「108円硬貨」「8円硬貨」発行へ 消費増税対策で


写真=来年発行予定の新硬貨試作品

写真=来年発行予定の新硬貨試作品

金融政策決定会議は16日、2014年4月が確実視される消費税率引き上げに備え、「108円硬貨」「8円硬貨」の発行を決めた。年内にも鋳造を開始し、来年の流通を目指す。

消費税率を5%から8%に引き上げるのは既定路線だが、「8%になると、税込み価格の計算が複雑になる。税込計算への抵抗感から消費活動が減退するのでは」と経済への影響を懸念する声が与党内からあがっていた。

麻 生大朗財務相も15日、「消費税8%だと400円のカップ麺を買ったら472円だというようにすぐ答えが出せればいいが、一般消費者の頭脳には少し難し過 ぎると思う」と発言。税率計算を容易にするため、「8円硬貨」と100円の税込み額である「108円硬貨」を発行できるか検討を指示していた。
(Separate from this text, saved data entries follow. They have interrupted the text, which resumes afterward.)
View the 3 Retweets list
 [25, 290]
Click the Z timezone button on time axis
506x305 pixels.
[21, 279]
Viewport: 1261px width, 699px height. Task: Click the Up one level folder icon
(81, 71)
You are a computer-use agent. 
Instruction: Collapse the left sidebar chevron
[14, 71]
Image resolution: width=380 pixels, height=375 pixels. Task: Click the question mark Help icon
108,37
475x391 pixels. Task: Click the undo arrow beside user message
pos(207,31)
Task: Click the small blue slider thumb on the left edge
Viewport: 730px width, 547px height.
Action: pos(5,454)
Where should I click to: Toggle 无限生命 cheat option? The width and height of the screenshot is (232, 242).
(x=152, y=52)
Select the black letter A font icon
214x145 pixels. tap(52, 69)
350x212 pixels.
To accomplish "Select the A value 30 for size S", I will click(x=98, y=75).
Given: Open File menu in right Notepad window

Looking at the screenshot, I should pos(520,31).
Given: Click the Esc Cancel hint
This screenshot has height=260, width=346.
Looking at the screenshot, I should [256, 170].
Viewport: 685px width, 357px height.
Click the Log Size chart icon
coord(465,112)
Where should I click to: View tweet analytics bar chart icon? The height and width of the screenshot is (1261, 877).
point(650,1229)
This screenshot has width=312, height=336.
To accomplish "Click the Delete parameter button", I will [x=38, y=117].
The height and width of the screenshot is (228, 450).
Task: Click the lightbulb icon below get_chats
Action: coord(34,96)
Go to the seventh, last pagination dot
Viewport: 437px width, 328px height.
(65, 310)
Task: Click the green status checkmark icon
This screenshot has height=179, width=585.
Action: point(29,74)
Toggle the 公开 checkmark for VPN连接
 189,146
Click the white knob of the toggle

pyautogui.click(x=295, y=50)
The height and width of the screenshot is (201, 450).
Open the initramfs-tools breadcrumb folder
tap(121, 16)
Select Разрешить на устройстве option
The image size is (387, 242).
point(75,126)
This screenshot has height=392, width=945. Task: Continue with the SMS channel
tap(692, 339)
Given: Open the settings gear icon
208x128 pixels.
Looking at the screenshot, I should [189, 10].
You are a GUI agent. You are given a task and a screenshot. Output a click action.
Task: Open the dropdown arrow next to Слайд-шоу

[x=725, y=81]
新硬貨が発行されれば、税抜き100円の買い物をした時に「108円硬貨」1枚で事足りる。また、「8円硬貨」を使えば「1円硬貨」を 何十枚も持ち歩かなくても済むようになる。関係筋は取材に対し「1860円の買い物をしたら、税込2008円になる。2000円札と8円硬貨でスマートな 会計をしてほしい」と効果に期待を寄せる。

また、政府は15年に税率10%、16年には20%、最終的には40%前後へ引き上げを計画しており、それを見越して「110円硬貨」や「20円硬貨」「40円硬貨」の発行も検討しているという。これに伴い「5円硬貨」は段階的に廃止する方針だ。

消費税と経済活動に詳しい沖ノ鳥島経済大学の森永拓郎教授は、「100円の買い物に108円硬貨を出したところで、税抜き108円の商品があったら元も子もないのでは」と話している。